Estava indo em direção à porta quando minha irmã Carly apareceu no topo da escada. Me olhou e bocejou:
- Onde vai, empregada?
Nunca tive certeza se o “empregada” que ela usava para se referir a mim vez ou outra era brincadeira ou realmente achava que aquele era meu papel naquela casa.
- Trabalhar, como faço todos os dias.
- Hum... até esqueço às vezes que você vive aqui! – deu de ombros e desceu as escadas.
- Mas eu vivo.
Se eu não vivesse, ela não comeria, não teria energia elétrica, água e roupa lavada.
- O que está fazendo... acordada tão cedo? – perguntei, já que Carly raramente acordava antes das 10 horas.
- Senti o cheiro de café.
- Acabei de preparar – sorri – e fiz uns biscoitos de amido.
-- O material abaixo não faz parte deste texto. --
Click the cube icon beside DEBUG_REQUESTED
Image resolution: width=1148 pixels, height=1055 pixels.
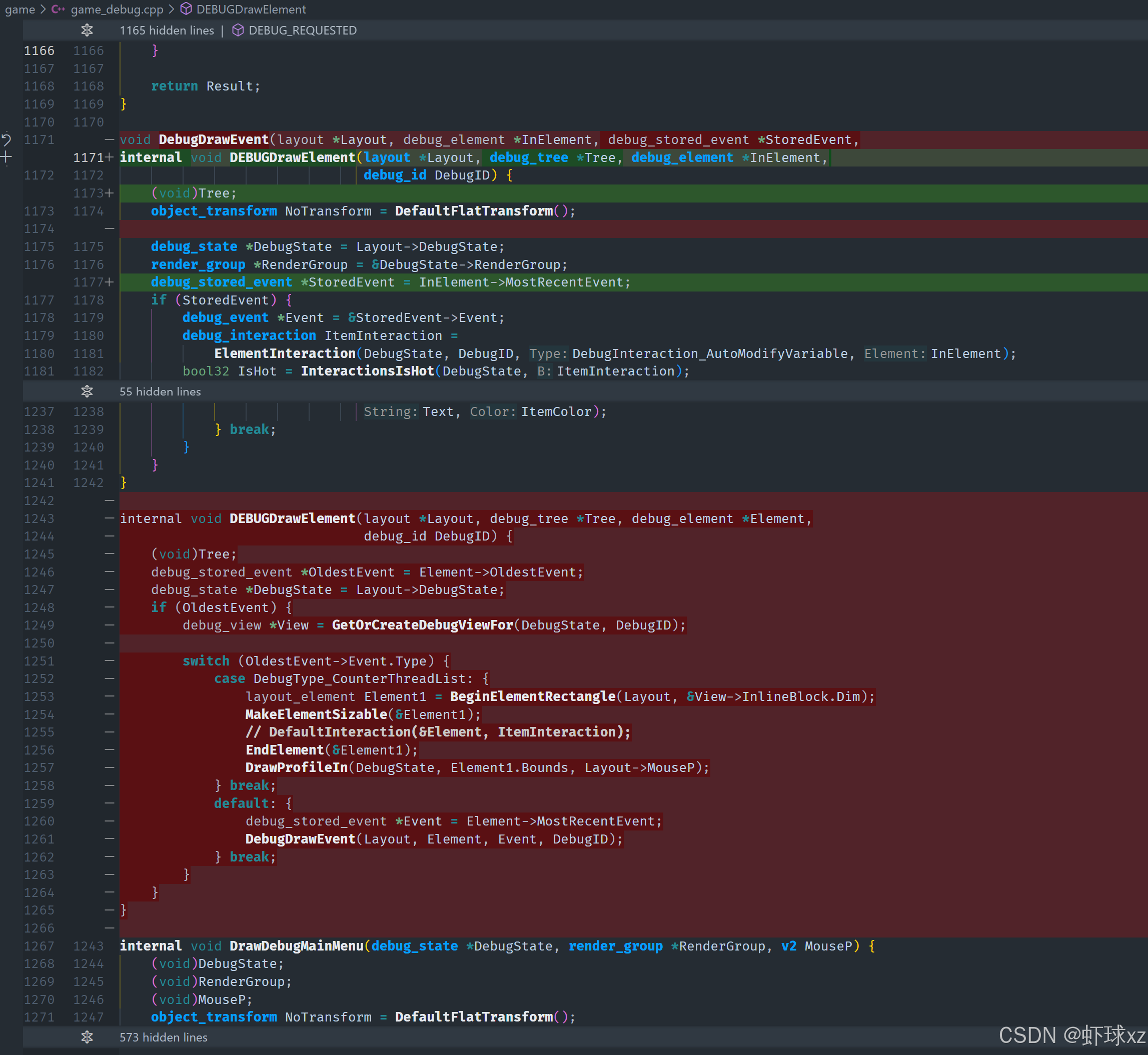238,30
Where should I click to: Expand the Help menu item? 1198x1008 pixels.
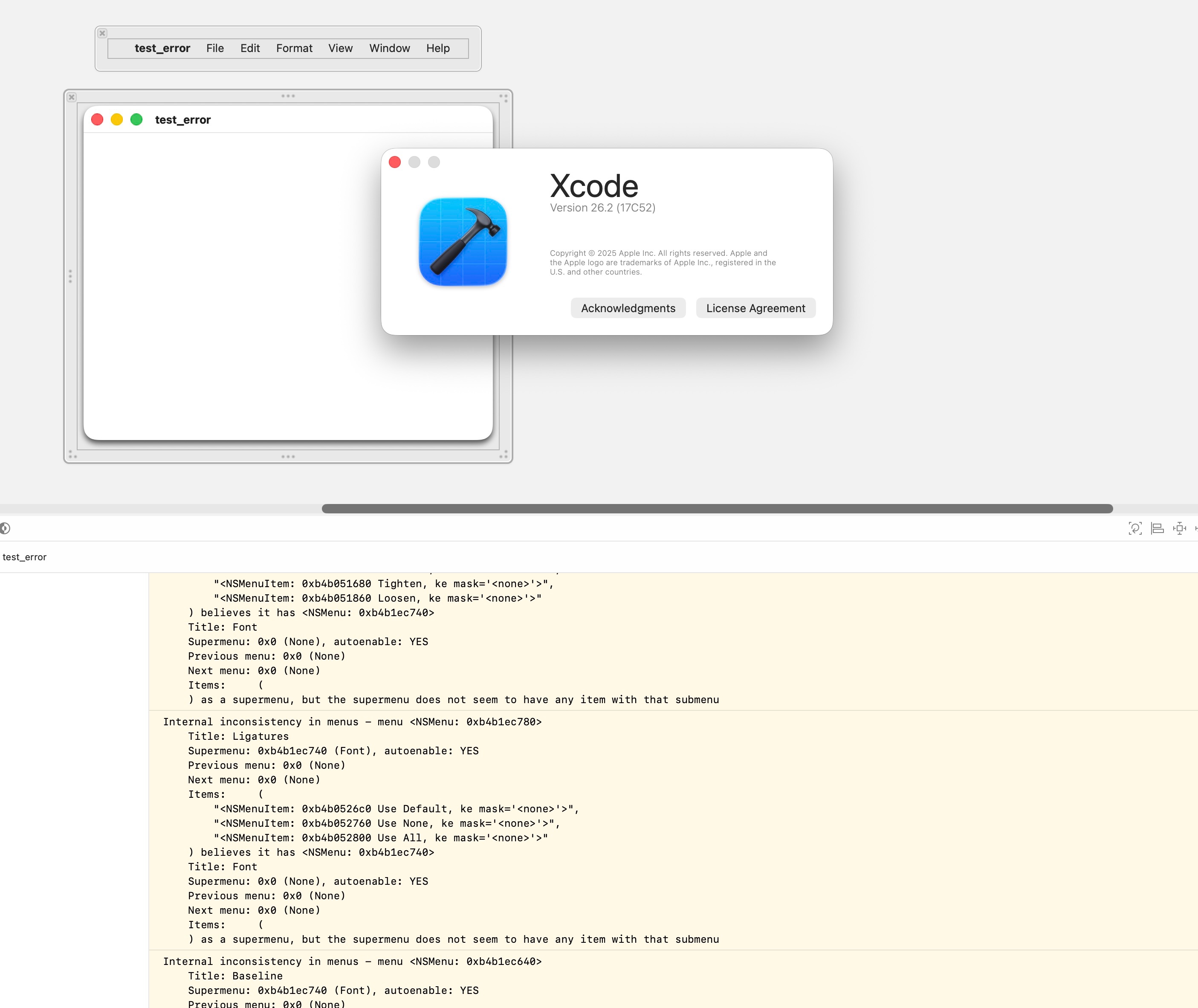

Espero que gostem.
Ela foi até a cozinha e quando eu estava abrindo a porta perguntou, comendo um biscoito:
- Por que não fez hoje os biscoitos?
- Estão frescos. Fiz ontem quando cheguei.
- Pois não faça mais de um dia para o outro. Meu estômago é sensível. Sabe que não posso comer coisas velhas.
- Não está velho... eu... fiz há poucas horas.
- Pois quero frescos da próxima vez. Acorde mais cedo e sirva-os quentes.
- Você jamais os comerá quentes, porque acorda tarde.
- Deixe de se insolente, Manuela.
- Só estou... sendo sincera.
- Pois ninguém pediu sua sinceridade. Aliás, poupe-me de seus comentários.
- Carly, você percebe o que está dizendo? Eu fiz os biscoitos, deixei a mesa posta com o café... e ainda acha que está ruim?
- Você mora aqui de favor. Não faz nada mais que a sua obrigação. Entende agora por que Dominic não quis e implorou por mim? Porque você é patética, Manuela. E digna de pena. Não acho que mamãe deveria deixar que usasse o nosso sobrenome. Isto mancha a dignidade de nossa família.
Engoli em seco e não respondi. Saí e fechei a porta, sabendo que ela voltaria para a cama. E que quando eu chegasse não haveria um biscoito sequer sobrando, porque elas comeriam tudo. E ainda deixariam a louça para eu lavar.
Simone, minha melhor amiga, brincava que eu era a Cinderela. E eu tentava me apegar àquele conto de fadas, tentando acreditar que um dia encontraria o meu Fred Encantado e ele me tiraria daquela vida.
Eu tinha uma casa, uma família, mas não um lar. Diferente de Cinderela, minha mãe, Irene Romanova, não era minha madrasta e sim a mulher que me adotou quando nasci. Sim, ela e meu pai esperaram anos na fila de adoção e (dizem) que ficaram imensamente felizes quando cheguei naquela casa.
Antes de eu completar três anos de vida, minha mãe engravidou de forma milagrosa, já que antes nenhum dos tratamentos que fez deram certo. Dizem, ou melhor, Cláudia diz, que foi depois disto que os Romanova passaram a ignorar a minha existência. Cláudia era a vó de Simone. Elas eram nossas vizinhas. Mas... tudo poderia ser pior, tipo eu nunca ter sido adotada e viver num orfanato. Contavam histórias escabrosas do orfanato mais próximo.
Eu sabia que contos de fadas eram coisas de livros. Na minha história não havia fada madrinha ou esperanças. Enquanto minha mãe dava tudo para as minhas irmãs, a mim restava trabalhar, no hotel e em casa. Eu as sustentava desde que minha mãe tinha machucado a perna e a partir daí não pôde mais trabalhar. Não me sobrava dinheiro para comprar nada para mim. Cada centavo ia para o sustento da casa.
Meu pai morreu há alguns anos atrás. Ele não era bom comigo, mas um pouco melhor do que a minha mãe. Afundado em dívidas, só nos deixou a casa. Mamãe trabalhou um tempo e quando foi afastada por problemas de saúde, tive que deixar a escola e arranjar um trabalho. Então consegui uma vaga de camareira no Hotel Bali.